Meg's pad turns reddish after buffing + QD ?

chip douglas

New member
Hey all,



Prior to buffing I primed my pad with Meg's QD (consumer's line, not #34), then proceeded to buff out a section, but then noticed the pad had that reddish/rosy color to it......has this happen to any of you ? I was and still am a bit nervous about it, as the paint on my girlfriend's car is red, and a single stage paint. However, prior to using that very QD I didn't noticed it--it coincided with using Meg's consumer's line QD.



Best .....
 
I wouldn't be too worried about it, single stage paint is always going to transfer a little when you buff it out. If it starts to get a lot of build-up you may want to ease up a little though.
 
Humm, what I find weird is that at first, I didn't use Meg's QD (consumer's line), and I didn't get pads that rosy color...maybe I buffed to much.
 
From my experience with my 85 toyota, the paint was badly oxidized when i got it, and my pads did turn quite red. In fact just washing it would turn my towel red. I used a rotary with the meg's polishing pad @1300rpm with SFP. You may just want to avoid priming with the QD and just apply the polish to the pad. You are basically removing the oxidized paint, that is what is turning your pads red.
 
Chip I did a 88 Volvo single stage a couple weeks back and used a PC with a white pad and AIO and had to use 3 different pads cuz of the removed oxidization.. and the piant was in exceptioan condition.. DACP would do more.
 
Hey guys,

I was wondering since my car is black and it is seriously oxidized, I lose alot a paint simply using a meg step 2 polish (not really abrasive). I am not even sure if this is all paint or just dirt because I havent done anything to it for so long. Oh, yes the car is SS so some is definitely paint.



Anyways, I was wondering if I should use a cleaner and maybe a terry to remove the oxidized paint so I dont ruin my new pads. I cant create worse marring than I have now. What do you guys think.



Sorry Chip, not trying to steal the thread.
 
You can simply clay it to remove a little of the oxidation, that will help make the job easier for your pads.
 
The reddish color on the pad was ever so easy to clean under hot water......that is why I think it may be a heat reaction with QD(meg's quick detailer--red bottle) and the pad/paint.
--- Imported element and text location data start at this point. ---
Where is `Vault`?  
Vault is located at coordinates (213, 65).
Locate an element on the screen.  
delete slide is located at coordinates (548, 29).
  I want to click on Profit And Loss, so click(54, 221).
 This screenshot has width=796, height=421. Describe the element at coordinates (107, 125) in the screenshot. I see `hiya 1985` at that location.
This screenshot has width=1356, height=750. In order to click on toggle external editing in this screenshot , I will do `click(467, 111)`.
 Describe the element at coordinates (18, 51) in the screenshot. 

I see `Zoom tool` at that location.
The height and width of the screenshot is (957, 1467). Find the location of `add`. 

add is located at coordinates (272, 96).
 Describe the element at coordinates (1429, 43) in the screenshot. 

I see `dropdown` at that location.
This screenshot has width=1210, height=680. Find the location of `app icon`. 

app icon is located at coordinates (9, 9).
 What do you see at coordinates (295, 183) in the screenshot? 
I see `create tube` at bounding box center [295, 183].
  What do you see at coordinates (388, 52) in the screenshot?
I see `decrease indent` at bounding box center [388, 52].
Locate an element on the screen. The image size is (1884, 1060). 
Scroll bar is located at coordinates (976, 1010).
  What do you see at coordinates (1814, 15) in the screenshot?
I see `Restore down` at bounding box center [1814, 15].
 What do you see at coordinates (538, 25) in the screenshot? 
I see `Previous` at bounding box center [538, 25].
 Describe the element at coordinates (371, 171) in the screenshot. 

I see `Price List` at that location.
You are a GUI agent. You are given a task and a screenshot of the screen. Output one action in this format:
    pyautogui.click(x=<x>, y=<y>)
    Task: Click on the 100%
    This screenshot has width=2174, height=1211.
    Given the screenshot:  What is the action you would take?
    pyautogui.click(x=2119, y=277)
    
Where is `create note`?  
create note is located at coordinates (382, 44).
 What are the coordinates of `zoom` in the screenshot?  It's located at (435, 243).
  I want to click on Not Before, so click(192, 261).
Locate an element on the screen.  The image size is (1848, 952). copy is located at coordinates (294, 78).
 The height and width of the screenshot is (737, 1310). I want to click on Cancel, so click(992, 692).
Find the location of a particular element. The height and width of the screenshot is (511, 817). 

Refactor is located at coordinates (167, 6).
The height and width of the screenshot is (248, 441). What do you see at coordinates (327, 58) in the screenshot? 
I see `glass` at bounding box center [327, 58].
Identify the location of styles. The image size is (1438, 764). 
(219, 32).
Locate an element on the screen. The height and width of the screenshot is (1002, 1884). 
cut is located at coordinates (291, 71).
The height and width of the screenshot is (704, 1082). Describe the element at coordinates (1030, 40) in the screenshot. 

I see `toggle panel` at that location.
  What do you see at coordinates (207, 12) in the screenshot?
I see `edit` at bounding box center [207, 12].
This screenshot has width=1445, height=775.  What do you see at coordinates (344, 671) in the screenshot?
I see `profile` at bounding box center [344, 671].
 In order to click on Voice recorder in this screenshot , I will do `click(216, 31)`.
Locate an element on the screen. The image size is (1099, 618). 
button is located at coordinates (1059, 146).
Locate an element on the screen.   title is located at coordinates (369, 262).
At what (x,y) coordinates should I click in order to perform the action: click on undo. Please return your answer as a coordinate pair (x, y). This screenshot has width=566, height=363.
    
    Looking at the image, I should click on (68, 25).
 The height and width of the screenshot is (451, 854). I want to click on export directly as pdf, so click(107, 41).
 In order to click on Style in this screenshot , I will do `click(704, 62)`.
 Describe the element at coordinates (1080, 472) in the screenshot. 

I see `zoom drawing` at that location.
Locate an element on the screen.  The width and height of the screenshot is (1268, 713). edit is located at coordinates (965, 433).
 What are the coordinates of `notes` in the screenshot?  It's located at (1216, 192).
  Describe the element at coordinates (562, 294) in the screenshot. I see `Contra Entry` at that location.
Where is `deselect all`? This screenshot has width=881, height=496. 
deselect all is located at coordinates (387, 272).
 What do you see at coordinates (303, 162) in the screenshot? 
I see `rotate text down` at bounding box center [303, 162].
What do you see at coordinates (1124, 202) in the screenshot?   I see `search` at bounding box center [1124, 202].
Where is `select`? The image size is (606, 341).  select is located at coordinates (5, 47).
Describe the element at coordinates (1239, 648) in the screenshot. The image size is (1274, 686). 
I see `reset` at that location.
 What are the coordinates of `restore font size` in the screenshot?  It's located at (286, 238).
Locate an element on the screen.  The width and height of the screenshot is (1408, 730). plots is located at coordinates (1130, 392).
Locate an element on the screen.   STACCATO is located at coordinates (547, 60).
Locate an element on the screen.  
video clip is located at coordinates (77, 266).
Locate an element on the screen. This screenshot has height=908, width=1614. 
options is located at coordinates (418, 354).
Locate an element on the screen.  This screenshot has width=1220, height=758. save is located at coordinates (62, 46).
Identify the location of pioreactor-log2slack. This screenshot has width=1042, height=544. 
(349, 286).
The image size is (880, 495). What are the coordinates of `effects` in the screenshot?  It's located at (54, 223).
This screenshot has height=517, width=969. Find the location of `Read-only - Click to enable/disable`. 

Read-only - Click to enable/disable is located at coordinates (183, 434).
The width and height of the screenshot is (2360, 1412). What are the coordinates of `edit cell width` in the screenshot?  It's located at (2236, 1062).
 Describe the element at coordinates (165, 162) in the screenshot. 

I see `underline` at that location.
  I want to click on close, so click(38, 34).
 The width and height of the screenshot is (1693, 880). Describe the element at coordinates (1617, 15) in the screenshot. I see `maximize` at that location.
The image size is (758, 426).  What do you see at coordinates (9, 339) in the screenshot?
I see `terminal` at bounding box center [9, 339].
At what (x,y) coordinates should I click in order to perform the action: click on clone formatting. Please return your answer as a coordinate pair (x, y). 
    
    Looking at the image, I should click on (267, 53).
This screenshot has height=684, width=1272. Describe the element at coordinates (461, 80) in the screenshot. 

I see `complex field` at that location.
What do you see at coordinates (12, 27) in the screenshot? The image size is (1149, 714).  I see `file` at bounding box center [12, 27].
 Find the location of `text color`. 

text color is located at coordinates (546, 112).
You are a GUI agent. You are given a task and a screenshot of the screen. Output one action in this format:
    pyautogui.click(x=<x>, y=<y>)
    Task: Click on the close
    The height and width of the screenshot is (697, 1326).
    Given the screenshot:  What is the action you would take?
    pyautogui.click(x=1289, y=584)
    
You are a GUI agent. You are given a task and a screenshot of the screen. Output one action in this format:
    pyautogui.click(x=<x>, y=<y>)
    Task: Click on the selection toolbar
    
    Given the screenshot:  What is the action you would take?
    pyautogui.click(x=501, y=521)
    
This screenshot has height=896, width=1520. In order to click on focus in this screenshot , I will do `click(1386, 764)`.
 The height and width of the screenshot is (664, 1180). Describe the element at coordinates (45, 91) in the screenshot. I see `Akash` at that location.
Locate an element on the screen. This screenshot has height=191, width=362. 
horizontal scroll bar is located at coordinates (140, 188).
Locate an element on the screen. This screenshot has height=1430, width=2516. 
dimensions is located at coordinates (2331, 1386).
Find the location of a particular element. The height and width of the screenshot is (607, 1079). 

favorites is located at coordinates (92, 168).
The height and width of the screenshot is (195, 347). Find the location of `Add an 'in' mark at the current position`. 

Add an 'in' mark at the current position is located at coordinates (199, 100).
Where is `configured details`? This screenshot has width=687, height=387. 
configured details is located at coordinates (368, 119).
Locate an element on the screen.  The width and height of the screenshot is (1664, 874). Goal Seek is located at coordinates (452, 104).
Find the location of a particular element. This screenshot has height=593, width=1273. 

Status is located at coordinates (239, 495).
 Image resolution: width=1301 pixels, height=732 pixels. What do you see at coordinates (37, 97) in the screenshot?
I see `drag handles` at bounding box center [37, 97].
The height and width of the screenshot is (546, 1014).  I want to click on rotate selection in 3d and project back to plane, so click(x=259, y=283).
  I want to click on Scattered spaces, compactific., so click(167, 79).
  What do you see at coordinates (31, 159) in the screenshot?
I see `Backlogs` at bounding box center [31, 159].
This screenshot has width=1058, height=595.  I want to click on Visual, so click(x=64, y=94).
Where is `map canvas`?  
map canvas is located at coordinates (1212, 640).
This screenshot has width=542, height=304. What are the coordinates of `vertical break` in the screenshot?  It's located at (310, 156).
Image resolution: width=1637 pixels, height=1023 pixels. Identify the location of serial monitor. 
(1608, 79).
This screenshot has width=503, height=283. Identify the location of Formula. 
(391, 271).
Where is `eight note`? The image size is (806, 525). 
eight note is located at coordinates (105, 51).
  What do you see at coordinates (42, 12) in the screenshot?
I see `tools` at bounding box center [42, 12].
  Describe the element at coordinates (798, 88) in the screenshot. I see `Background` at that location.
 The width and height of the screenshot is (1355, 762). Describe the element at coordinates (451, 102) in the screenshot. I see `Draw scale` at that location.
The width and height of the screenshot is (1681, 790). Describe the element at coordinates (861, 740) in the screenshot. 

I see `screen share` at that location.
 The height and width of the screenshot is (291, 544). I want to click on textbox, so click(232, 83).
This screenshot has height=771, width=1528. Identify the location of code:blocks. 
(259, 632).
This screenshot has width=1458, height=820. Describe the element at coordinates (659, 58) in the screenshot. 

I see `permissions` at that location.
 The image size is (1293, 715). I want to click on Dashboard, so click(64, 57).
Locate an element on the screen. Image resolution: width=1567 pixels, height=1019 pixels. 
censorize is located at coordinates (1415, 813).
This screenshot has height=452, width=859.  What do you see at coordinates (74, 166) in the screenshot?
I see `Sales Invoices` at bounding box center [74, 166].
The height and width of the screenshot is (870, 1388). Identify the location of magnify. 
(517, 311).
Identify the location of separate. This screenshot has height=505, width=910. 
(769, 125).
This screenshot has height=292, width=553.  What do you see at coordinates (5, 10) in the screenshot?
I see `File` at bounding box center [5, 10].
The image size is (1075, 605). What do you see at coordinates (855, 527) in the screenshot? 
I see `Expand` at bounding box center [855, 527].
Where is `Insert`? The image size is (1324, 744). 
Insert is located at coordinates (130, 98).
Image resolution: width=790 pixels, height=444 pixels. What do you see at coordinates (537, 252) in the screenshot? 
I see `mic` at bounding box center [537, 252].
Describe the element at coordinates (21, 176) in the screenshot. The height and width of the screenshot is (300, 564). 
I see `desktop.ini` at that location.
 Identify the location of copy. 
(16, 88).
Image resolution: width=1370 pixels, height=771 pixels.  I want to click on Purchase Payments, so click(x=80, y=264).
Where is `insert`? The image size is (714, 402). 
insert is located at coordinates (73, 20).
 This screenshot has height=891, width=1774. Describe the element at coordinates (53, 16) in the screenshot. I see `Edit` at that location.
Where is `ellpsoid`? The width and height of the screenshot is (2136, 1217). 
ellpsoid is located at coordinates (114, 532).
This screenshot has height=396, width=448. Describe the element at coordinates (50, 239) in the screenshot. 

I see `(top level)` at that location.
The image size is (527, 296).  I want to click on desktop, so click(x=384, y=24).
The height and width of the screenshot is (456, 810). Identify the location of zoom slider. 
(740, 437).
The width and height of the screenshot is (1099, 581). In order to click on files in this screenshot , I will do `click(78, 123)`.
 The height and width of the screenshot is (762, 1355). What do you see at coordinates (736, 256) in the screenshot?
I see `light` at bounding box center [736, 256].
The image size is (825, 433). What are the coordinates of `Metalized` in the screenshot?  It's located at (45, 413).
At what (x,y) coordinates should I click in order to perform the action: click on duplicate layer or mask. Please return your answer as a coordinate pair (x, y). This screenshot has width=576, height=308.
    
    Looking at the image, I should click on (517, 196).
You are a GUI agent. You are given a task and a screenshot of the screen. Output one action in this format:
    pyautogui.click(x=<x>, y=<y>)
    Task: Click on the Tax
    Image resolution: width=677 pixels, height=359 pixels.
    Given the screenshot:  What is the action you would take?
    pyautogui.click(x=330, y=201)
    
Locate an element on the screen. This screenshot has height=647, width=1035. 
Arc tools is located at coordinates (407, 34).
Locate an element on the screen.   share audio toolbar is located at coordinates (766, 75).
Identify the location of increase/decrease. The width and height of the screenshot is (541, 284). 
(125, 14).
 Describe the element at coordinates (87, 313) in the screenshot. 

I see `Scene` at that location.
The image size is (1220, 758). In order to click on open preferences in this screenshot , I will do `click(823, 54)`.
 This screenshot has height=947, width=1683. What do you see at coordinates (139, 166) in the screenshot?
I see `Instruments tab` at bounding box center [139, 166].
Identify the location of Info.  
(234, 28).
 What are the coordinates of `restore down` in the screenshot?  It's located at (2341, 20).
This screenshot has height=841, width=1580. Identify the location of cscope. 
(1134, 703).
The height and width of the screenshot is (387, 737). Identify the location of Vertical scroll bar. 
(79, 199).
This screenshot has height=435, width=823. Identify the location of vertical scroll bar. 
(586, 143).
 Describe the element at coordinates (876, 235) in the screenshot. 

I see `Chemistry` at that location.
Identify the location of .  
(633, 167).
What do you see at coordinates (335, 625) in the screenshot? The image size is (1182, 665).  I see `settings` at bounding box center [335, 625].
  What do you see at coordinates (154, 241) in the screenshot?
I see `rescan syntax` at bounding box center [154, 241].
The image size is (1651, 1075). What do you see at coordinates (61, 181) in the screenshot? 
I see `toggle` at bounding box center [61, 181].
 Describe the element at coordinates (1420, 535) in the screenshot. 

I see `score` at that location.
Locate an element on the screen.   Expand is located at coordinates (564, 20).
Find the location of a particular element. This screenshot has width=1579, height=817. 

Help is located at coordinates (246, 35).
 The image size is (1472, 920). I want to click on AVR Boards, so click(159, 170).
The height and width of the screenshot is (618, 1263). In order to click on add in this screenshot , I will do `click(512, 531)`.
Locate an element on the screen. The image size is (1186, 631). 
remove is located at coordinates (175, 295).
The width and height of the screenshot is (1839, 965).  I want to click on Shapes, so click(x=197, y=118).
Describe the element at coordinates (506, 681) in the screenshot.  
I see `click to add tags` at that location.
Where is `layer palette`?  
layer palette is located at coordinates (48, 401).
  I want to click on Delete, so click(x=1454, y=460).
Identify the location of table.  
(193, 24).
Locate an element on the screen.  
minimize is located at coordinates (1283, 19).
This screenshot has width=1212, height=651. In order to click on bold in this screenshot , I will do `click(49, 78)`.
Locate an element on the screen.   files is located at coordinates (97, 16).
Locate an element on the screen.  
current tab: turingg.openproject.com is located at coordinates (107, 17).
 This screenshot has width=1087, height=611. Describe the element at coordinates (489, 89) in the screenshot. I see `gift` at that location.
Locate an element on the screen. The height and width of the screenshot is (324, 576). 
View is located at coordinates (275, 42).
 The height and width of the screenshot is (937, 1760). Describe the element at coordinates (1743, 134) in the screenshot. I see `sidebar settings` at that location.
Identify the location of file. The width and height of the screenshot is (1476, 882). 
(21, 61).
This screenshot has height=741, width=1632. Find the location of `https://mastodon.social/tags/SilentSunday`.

I figured had it been paint that was on the pad, it'd have stained, but I may be mistaken here.
 
They were pretty red after i did my truck the first time, but they were some old pads anyway, so i tossed them after i finished. If you clay, (which i didn't) it will seriously make the job a lot easier on the pads. I got my truck 3 years ago and the original owner can't believe it is the same truck, haha.
 
Thanks, I was planing on claying first anyways. After I clay Ill pick a couple of test spots and its still really black Ill have to hand buff it a bit first.



Thanks for your help guys
 
ACURA95, you might want to have some stronger polish on hand other than just a pre-wax cleaner if your paint really is heavily oxidized. You don't want to have to sit there all afternoon trying to cut through the oxidation with such a mild product when a stronger one may be called for.
 
ACURA95 said:
4dsc,

I have a gallon of dacp, that should be abrasive enough shouldnt it?
Yes, hopefully you won't need anything stronger than this. DACP can be pretty effective, but it's not dangerously strong. Just take it easy and see how things progress. Even if you have to use a product twice to get it right, that's perfectly acceptable too (some even prefer this approach).